Young gifted children work out that they are different from others their age. Dr Philip Powell says, “Most gifted children know they are different by the time they are five.” Dr Linda Silverman says, “the [gifted] child often interprets the lack of fit with the playgroup as evidence that “there must be something wrong with me”.

So they try to hide. How do they do this?

The praying mantis adopts the same colour and shape as its environment. In her book, Counselling the Gifted and Talented, Dr Linda Silverman says that gifted girls ‘learn how to blend in with their peer group so that they are just like all the other girls’. “Gifted girls,” she says, “are chameleons”.

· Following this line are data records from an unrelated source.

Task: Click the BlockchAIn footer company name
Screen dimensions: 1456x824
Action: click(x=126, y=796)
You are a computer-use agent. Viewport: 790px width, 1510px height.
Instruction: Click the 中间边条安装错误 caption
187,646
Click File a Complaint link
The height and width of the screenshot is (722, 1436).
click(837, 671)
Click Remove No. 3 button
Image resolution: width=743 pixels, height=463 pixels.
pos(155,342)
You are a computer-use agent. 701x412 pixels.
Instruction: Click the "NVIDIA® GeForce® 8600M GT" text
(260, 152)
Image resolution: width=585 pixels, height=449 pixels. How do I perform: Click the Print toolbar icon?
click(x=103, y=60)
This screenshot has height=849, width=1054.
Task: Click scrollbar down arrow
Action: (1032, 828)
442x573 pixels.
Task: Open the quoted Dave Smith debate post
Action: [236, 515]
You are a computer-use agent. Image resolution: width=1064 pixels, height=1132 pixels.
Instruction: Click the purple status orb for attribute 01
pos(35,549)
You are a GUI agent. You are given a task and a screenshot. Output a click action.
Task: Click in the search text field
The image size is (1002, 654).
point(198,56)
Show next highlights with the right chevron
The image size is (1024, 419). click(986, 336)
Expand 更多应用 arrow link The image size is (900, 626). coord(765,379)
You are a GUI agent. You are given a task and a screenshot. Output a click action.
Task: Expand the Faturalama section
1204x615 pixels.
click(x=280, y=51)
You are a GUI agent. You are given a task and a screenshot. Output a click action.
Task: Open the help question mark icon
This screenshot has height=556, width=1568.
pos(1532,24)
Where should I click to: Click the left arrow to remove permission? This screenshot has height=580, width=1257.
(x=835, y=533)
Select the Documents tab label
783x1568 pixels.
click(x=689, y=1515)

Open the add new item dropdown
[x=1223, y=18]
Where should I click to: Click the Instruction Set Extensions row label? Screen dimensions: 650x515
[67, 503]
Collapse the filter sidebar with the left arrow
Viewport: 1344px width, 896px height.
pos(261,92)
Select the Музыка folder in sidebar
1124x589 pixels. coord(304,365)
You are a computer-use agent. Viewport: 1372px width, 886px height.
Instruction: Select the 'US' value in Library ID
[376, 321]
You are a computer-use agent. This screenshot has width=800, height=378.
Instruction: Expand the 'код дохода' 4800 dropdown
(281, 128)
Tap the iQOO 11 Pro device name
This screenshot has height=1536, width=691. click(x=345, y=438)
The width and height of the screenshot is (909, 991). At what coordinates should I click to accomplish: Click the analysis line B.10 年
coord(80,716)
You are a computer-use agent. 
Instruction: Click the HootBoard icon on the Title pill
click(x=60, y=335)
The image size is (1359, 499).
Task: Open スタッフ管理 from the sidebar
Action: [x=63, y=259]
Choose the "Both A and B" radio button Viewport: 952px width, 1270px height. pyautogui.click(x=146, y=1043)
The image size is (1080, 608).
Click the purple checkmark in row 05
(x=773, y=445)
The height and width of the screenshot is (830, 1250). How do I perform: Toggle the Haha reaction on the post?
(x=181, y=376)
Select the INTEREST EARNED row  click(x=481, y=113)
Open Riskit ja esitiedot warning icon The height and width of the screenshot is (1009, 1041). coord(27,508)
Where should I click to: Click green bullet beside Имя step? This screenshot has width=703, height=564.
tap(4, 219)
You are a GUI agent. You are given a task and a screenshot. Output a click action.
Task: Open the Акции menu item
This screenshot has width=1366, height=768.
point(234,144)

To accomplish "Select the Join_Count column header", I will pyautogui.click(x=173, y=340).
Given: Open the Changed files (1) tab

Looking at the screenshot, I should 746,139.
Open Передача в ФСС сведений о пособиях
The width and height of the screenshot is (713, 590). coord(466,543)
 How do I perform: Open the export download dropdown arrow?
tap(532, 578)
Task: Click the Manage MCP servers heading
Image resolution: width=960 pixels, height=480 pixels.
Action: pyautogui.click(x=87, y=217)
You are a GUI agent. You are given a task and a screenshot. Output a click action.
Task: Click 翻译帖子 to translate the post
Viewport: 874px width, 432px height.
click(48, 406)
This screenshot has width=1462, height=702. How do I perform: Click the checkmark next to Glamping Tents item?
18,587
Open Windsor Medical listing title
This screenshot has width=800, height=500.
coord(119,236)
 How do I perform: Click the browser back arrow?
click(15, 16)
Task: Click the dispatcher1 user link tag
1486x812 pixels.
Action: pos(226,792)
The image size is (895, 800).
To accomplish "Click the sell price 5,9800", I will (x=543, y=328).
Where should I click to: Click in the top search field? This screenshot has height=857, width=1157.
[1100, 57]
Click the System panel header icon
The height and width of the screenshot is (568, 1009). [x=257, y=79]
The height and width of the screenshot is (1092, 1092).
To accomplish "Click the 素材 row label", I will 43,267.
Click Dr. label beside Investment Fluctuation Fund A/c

The Alaskan snowshoe hare changes colour with the seasons. Miraca Gross tells the account of Tom who cleverly devised two vocabularies – one for home with his family and close adult friends, and one for school reserved for teachers and age-peers. She explains that Tom employed ‘his alternative vocabulary’ as a deliberate camouflage structure.

Again, Dr Linda Silverman says that these children learn that it is “smart not to be too smart”. In a radio interview with Katherine Feeney, Dr Jim Watters said, “If gifted children perceive that it is uncool to be gifted, they may not show any indication (of being gifted). If the child is not given opportunities, skills may go unnoticed.”

Hard to detect? Even harder if gifted children “don a mask before they recognize their own face.” (Drew)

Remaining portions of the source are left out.